- **ENTRIES PROVIDED**

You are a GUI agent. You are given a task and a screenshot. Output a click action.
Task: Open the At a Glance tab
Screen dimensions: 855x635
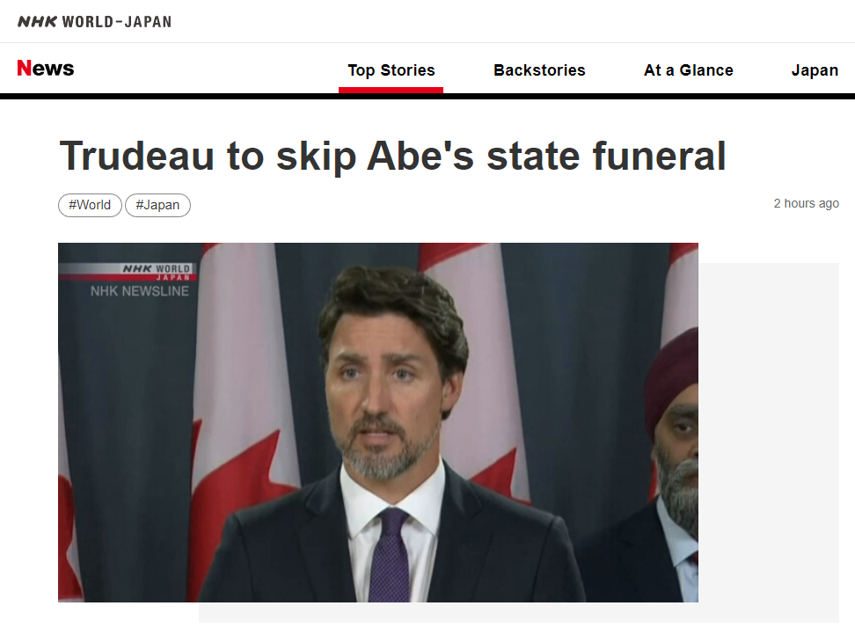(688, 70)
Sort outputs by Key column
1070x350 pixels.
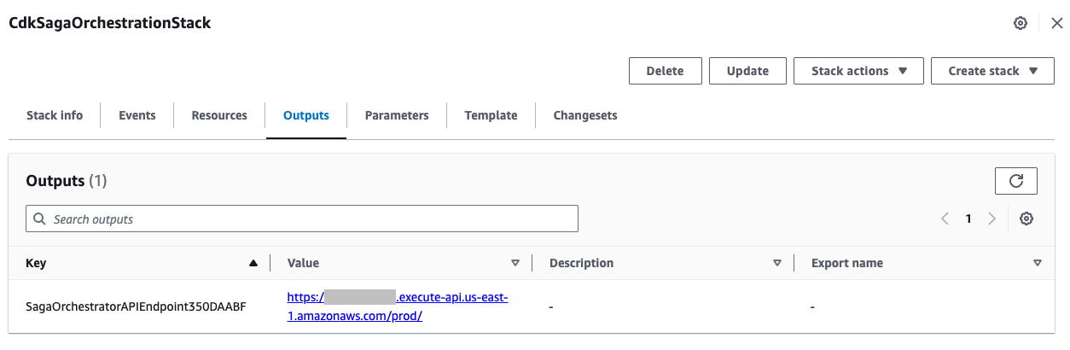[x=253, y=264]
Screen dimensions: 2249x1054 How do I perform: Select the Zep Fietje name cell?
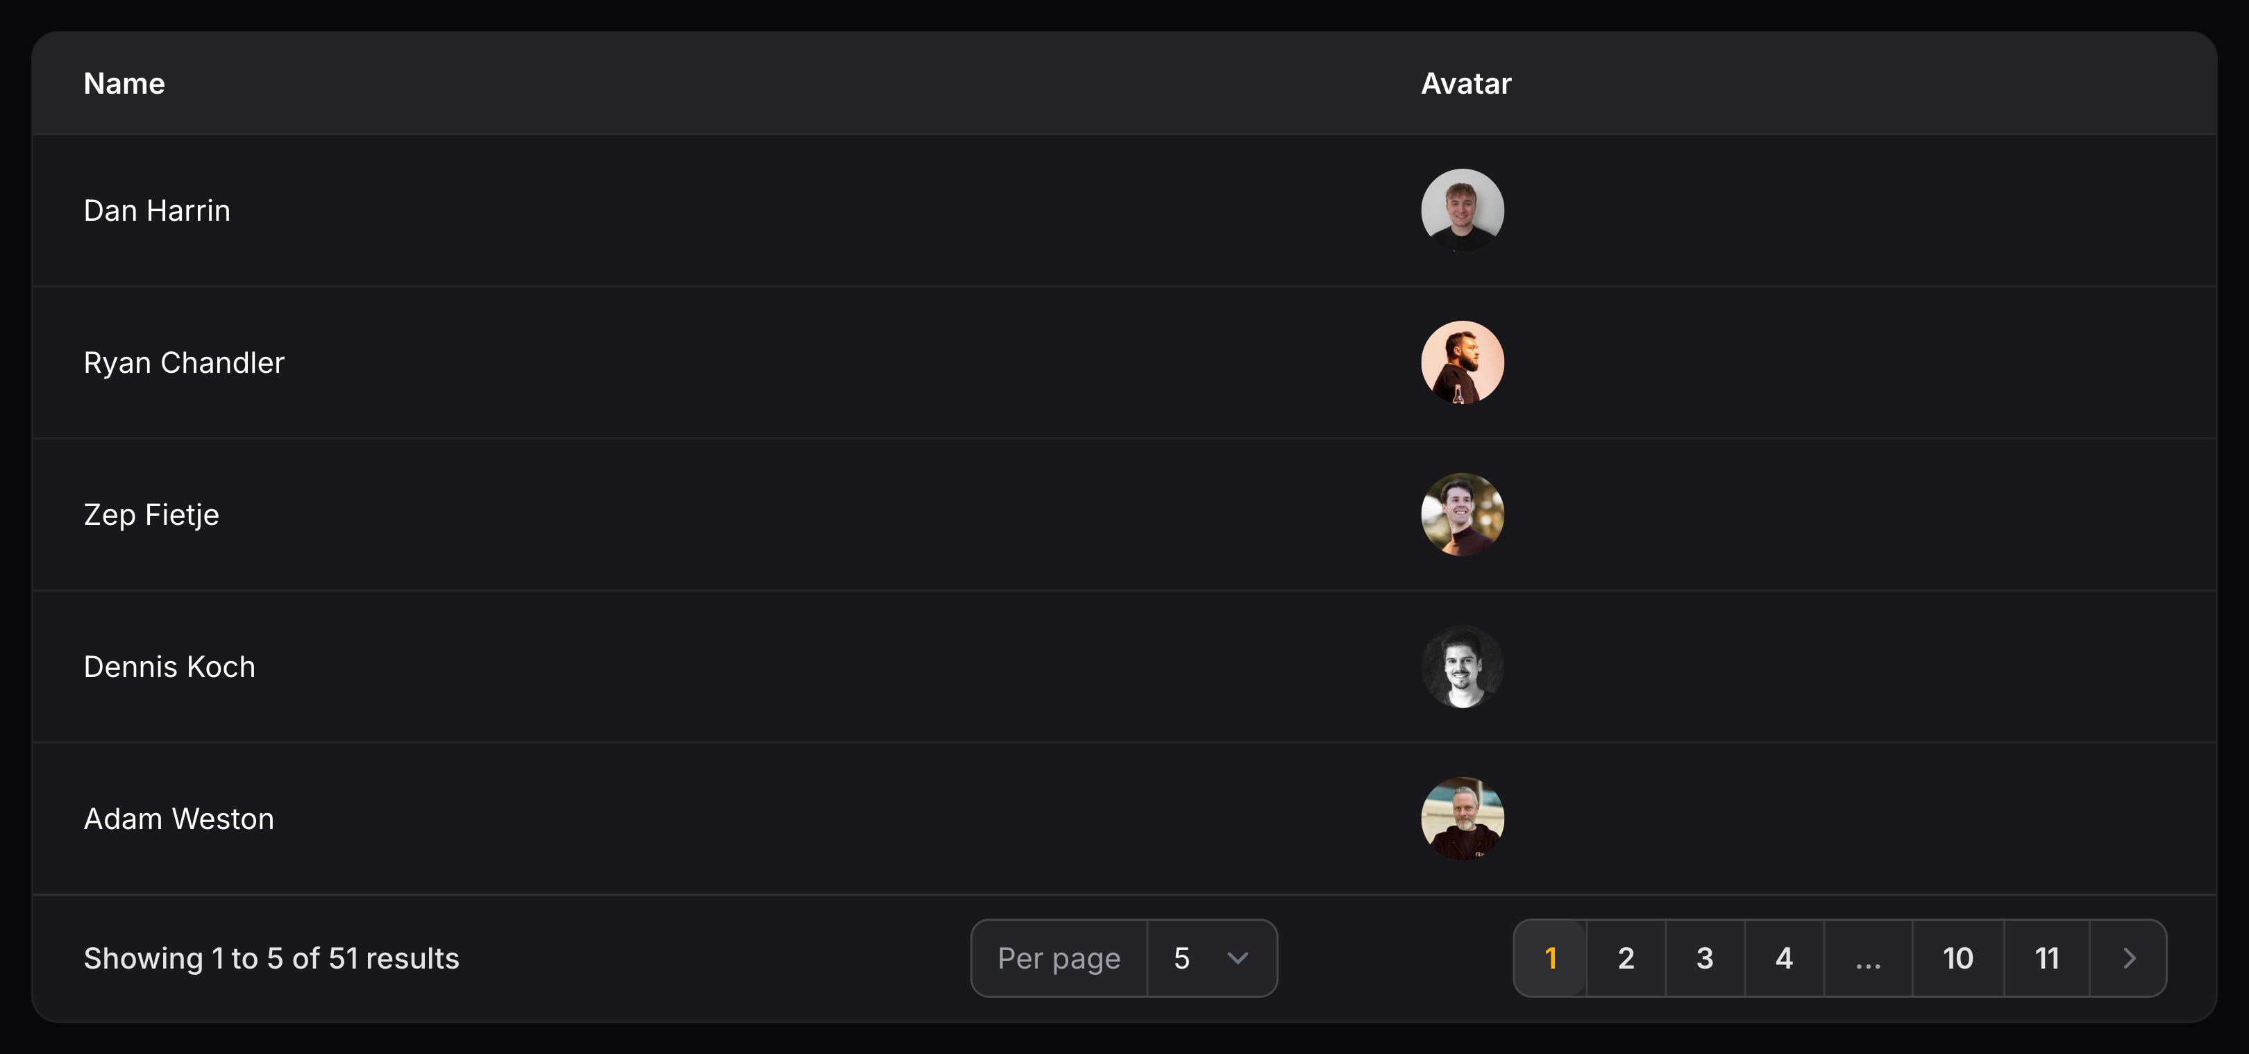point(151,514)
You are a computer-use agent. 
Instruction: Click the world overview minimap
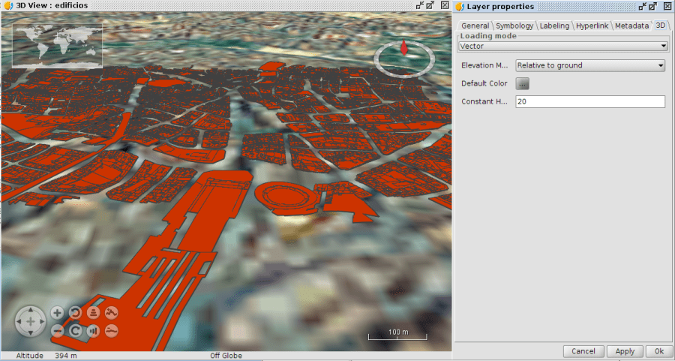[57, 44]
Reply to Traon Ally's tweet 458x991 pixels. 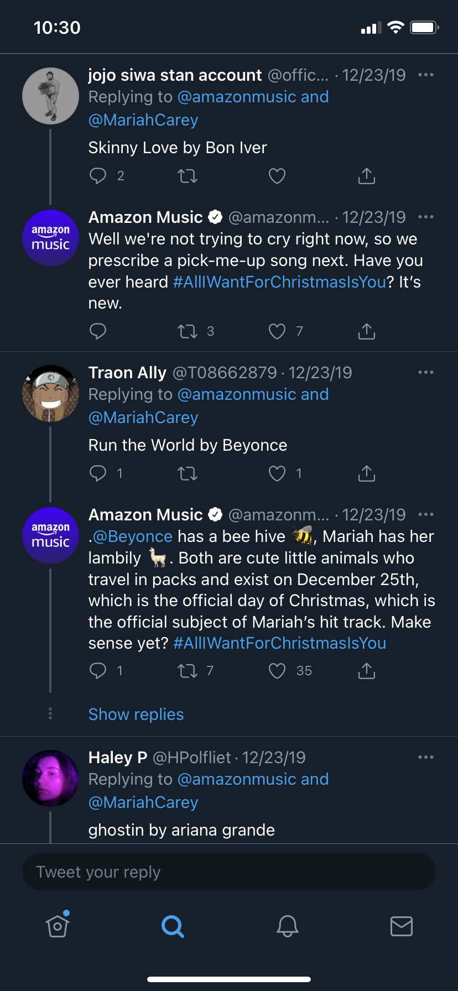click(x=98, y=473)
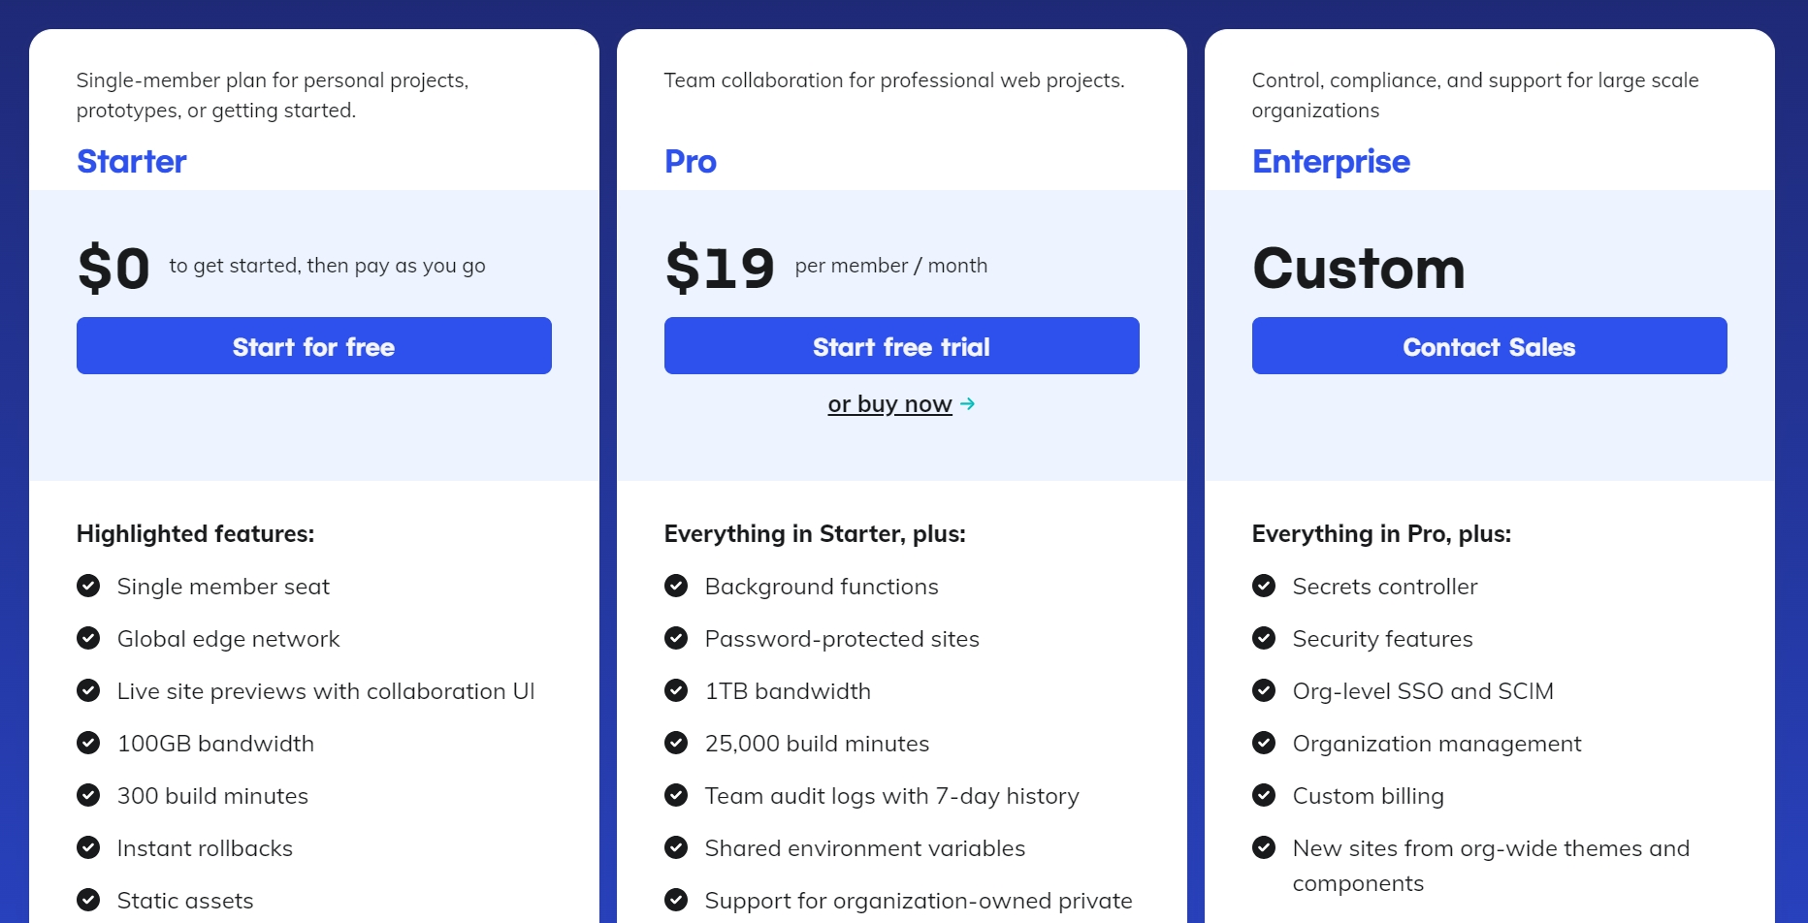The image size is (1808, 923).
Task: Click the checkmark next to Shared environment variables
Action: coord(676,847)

- **WORK INSTRUCTIONS**
Across the whole listing above, find every line with the string "agent" and copy it.

- **WRITTEN SOLUTION**
You are a GUI agent. You are given a task and a screenshot. Output a click action.
You are a computer-use agent. 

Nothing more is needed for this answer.